- Excerpt provided -

☆ ☆ ☆

One of the great oddities of our present moment is the overwhelming sense of stubborn conformism. The need to relish in specific designer trends and pose in the aesthetic of the middle or upper class is so strong that the rebels now find themselves shunned in popular media. The pressures of establishing oneself in a solid career and making a respectable income have turned collegial life into a Darwinian landscape of predatory competitiveness, where attainment of status supersedes any real intellectual growth. Do your homework, prove you can recite what the lecture told you, and off you go.
Even political rebellion now takes on the form of slick websites and liberals find themselves rehabilitating George W. Bush. All this as headlines grow more extreme, fear is constant and political life falls apart. As Susan Sontag wrote in The Imagination of Disaster, with much portent, “Ours is indeed an age of extremity. For we live under continual threat of two equally fearful, but seemingly opposed destinies: unremitting banality and inconceivable terror.” In this terrain it is the freaks and outcasts who will save us.
The new season of Netflix’s Stranger Things is a fun but vital cultural phenomenon. Like its inaugural season, the new batch of episodes displays the elements that make it so popular: A nostalgic approach in which the 1980s are fully evoked. Its visual style is an elegant throwback to the picturesque, fairy tale-fueled visuals of films like E.T., Poltergeist, Labyrinth and It. The music, by Kyle Dixon and Michael Stein, is a synthesized homage to the scores of Giorgio Moroder and Tangerine Dream. There is a meticulous sense of detail where everything from shoes to jackets to furniture feels absolutely authentic, like an era quite literally resurrected. And shot with the latest in modern film technology, we altogether feel this is a work from another time and place. Consider the opening credit sequence, in which the title appears in neon glow and we can catch faint film scratches on the image. Like Robert Rodriguez and Quentin Tarantino’s Grindhouse, the use of artificial film scratches completes the illusion (and thrill) that we are not watching a mere new work, but something that will take us back to a not so distant past.
But this new season has an apocalyptic tone in which the show’s young heroes find themselves in a world spinning out of control. The monstrous forces of the Upside Down now begin to creep into their own world and the stakes begin to rise. The four middle school outcasts, Will (Noah Schnapp), Michael (Finn Wolfhard), Dustin (Gaten Matarazzo) and Lucas (Caleb McLaughlin), are written with a precise understanding of how life works for the quirky child who may feel a little out of the bubble. They have been thrust into a conflict involving greater forces beyond their comprehension. In the first season Will was lost in the throes of the Upside Down and now suffers from a kind of paranormal PTSD in the form of apocalyptic visions of gathering storm clouds and a monstrous creature rising above the town of Hawkins, Indiana. Dustin comes across a small creature from the Upside Down and can’t help but care for it–with dangerous consequences–and the adults are themselves trying to lead normal lives suddenly rattled by the coming of dark forces and the ever intrusive presence of the Hawkins National Laboratory, a government entity monitoring the Upside Down. Will’s mother, Joyce (Winona Ryder), in particular wants to have a normal relationship with the serene, loving Bob (Sean Austin). But serenity is nearly impossible in a world tilting on its axis.

☆ ☆ ☆

- Data provided -

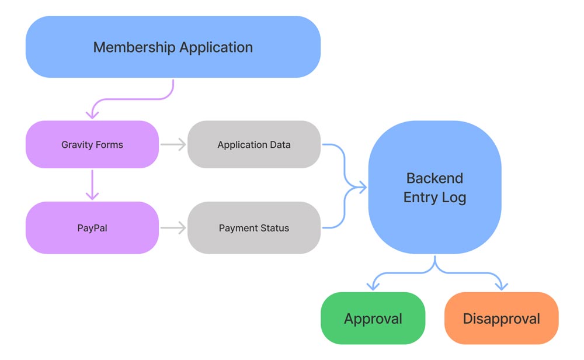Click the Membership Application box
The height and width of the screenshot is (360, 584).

☆ ☆ ☆

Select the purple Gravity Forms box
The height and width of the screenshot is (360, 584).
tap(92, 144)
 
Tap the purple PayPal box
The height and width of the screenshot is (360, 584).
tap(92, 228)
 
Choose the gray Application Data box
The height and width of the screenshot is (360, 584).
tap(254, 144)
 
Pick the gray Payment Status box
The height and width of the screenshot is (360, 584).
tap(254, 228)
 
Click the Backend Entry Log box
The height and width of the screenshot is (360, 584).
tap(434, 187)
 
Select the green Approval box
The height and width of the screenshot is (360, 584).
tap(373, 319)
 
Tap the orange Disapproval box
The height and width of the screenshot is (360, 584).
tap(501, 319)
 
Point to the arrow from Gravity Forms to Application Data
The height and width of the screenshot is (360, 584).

☆ ☆ ☆

- Given task -
Continue the essay on the new season of Stranger Things from its last sentence, writing the next paragraph or two.

- The response -
Stranger Things is both pop entertainment and deep metaphor. Its structure is that of a spooky, adventurous yarn reminiscent of Kolchak the Night Stalker and the gothic paranoia of The X-Files. But Stranger Things has a subversive quality that appeals to our subconscious in these times. In terms of its writing and aesthetic, it challenges the normal depictions of youth and culture replete in modern entertainment. It is in the most digestible entertainment that we find some of the truest reflections of how we see ourselves. Stranger Things celebrates the outcasts of the past while its peers reveal (and revel in) a restrained conformity in the present.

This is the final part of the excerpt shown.